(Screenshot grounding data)

=== Section Start ===

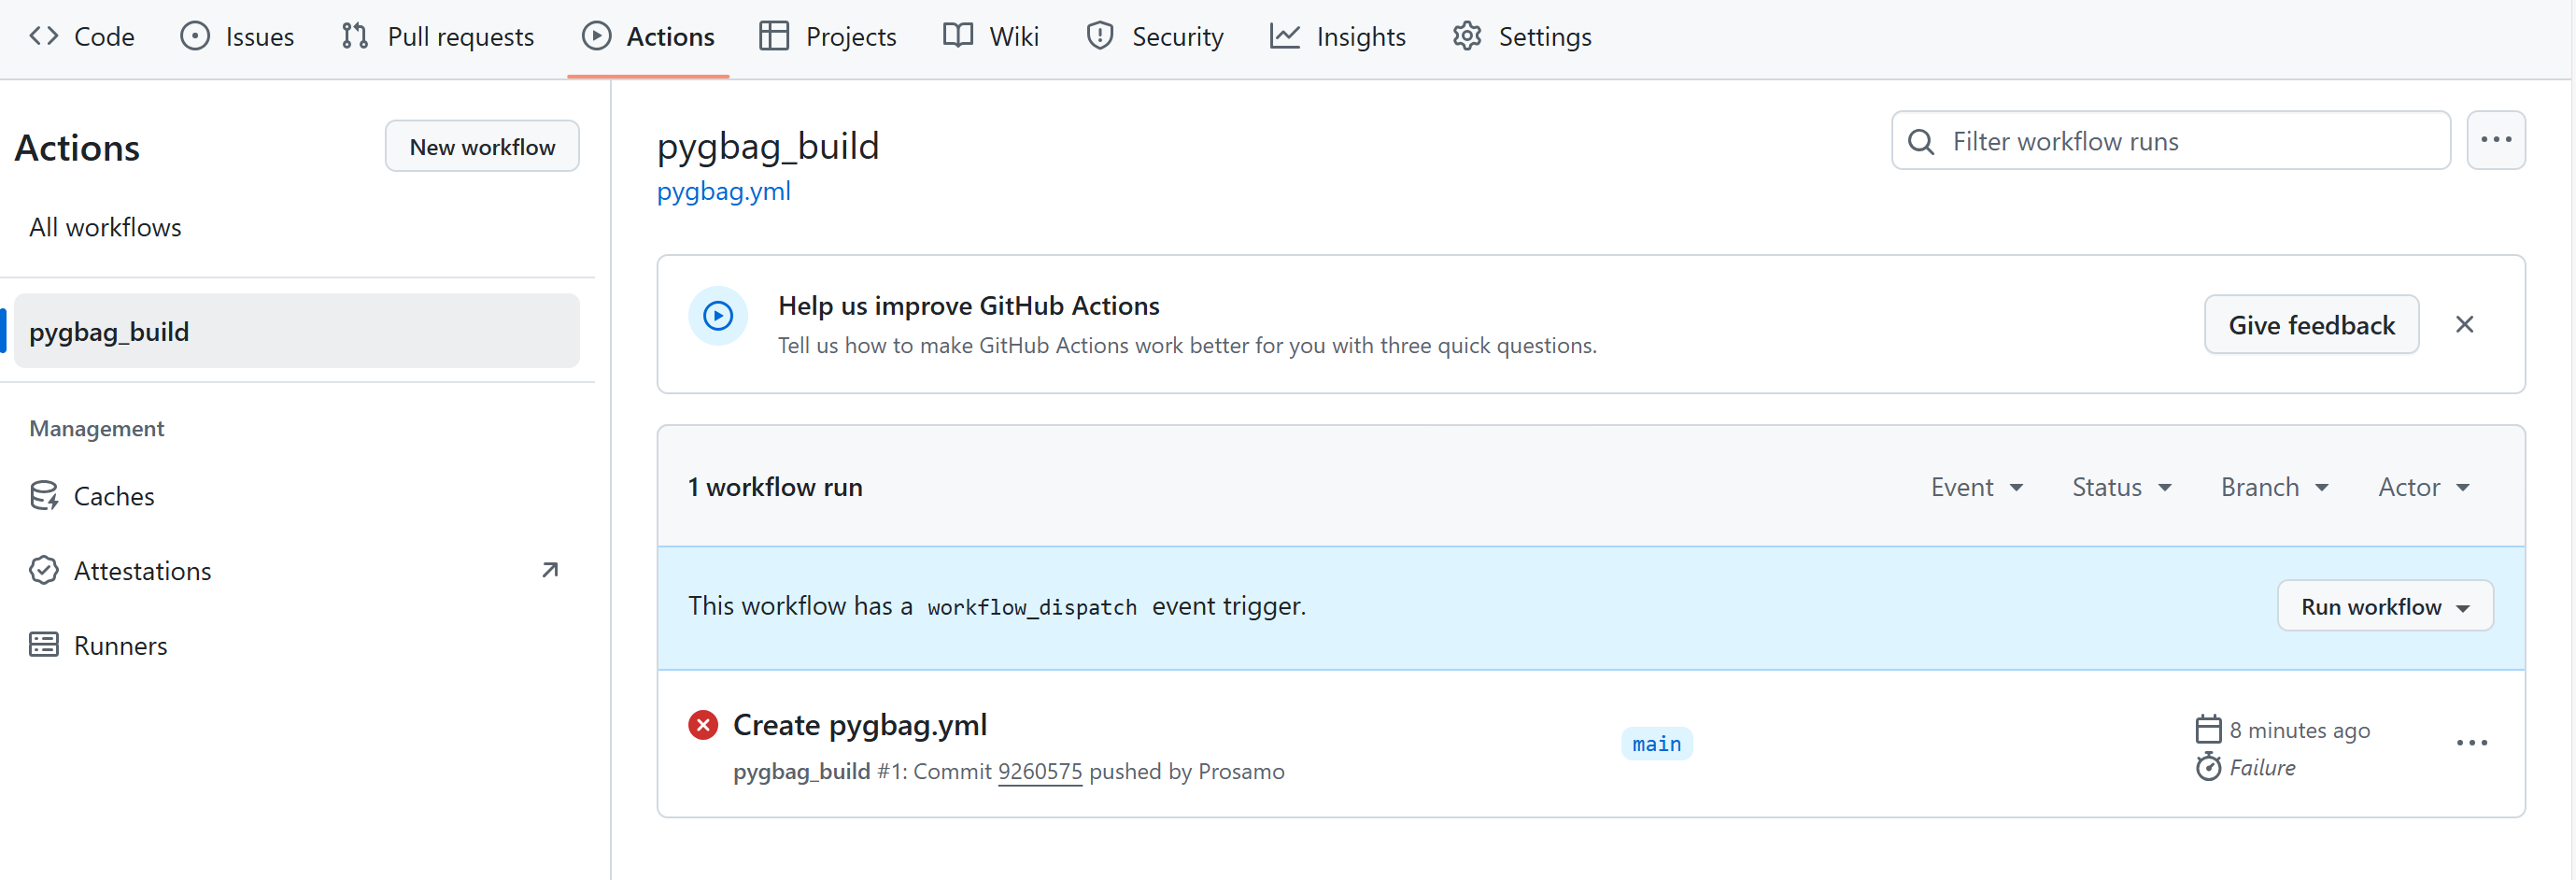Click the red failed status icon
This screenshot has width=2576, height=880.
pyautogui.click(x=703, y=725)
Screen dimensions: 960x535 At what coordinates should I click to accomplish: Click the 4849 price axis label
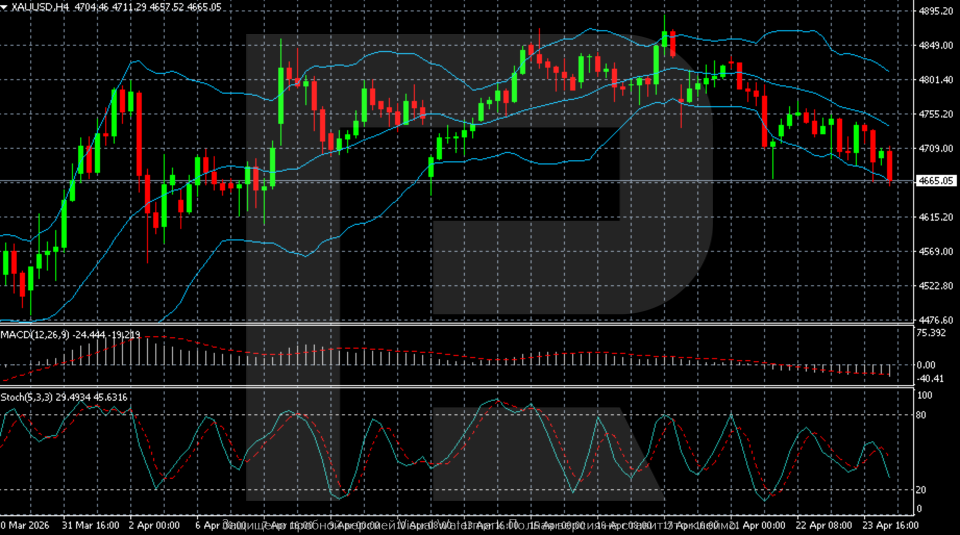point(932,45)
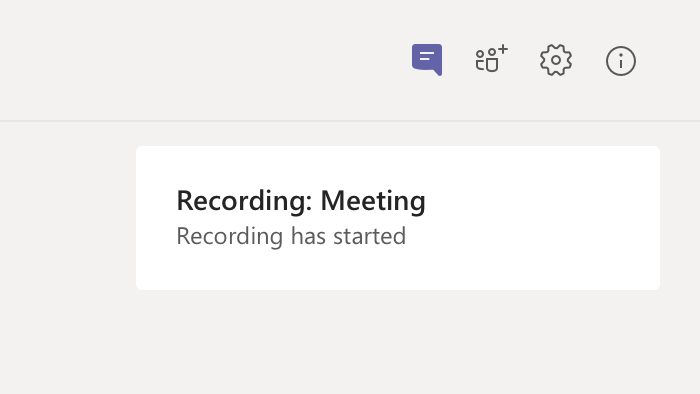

=== Section End ===

● What is expected
Repeat, exactly and only, the lines from the one containing "Screen dimensions: 960x535" through the final line of the data, both ends included, leaving out any picture.

● Exercise response
Screen dimensions: 960x535 At what coordinates should I click to accomplish: Click the 4849 price axis label
point(932,45)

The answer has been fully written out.